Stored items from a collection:
━━━━

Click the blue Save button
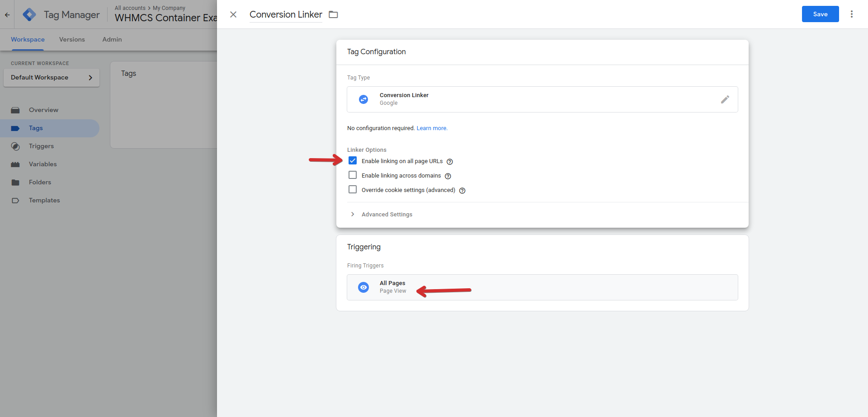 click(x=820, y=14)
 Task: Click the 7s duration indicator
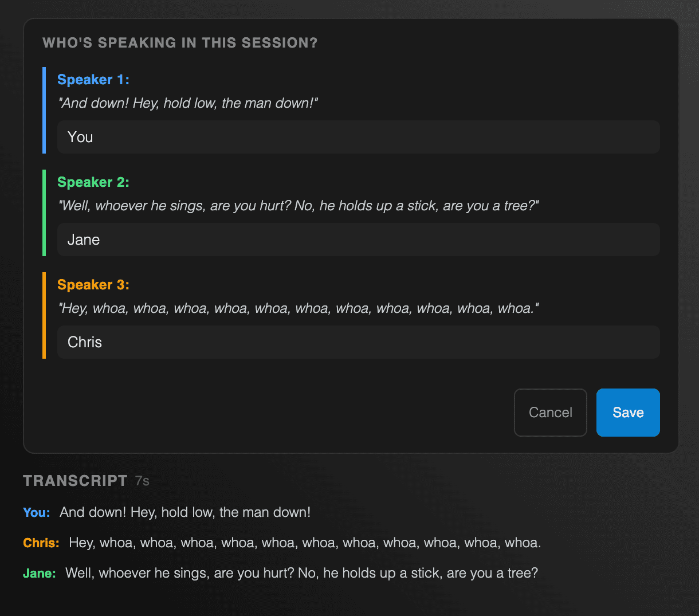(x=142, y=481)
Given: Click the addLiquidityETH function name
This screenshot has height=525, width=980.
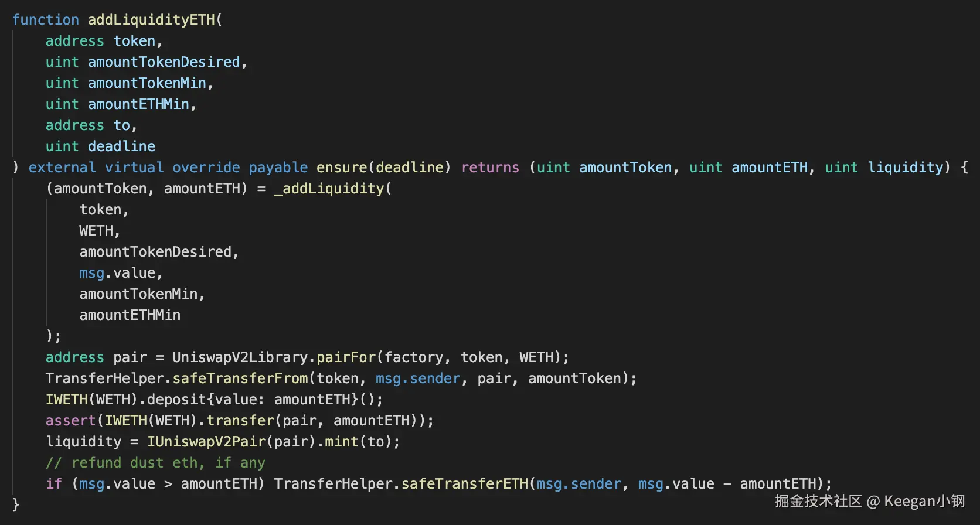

━━━━

Exercise aim:
Could you return all the entries exactly as they appear, minus the pictures?

Answer to this exercise:
Click the blue Save button
 click(x=820, y=14)
 Task: Click the 7s duration indicator
(x=142, y=481)
Given: Click the addLiquidityETH function name
This screenshot has height=525, width=980.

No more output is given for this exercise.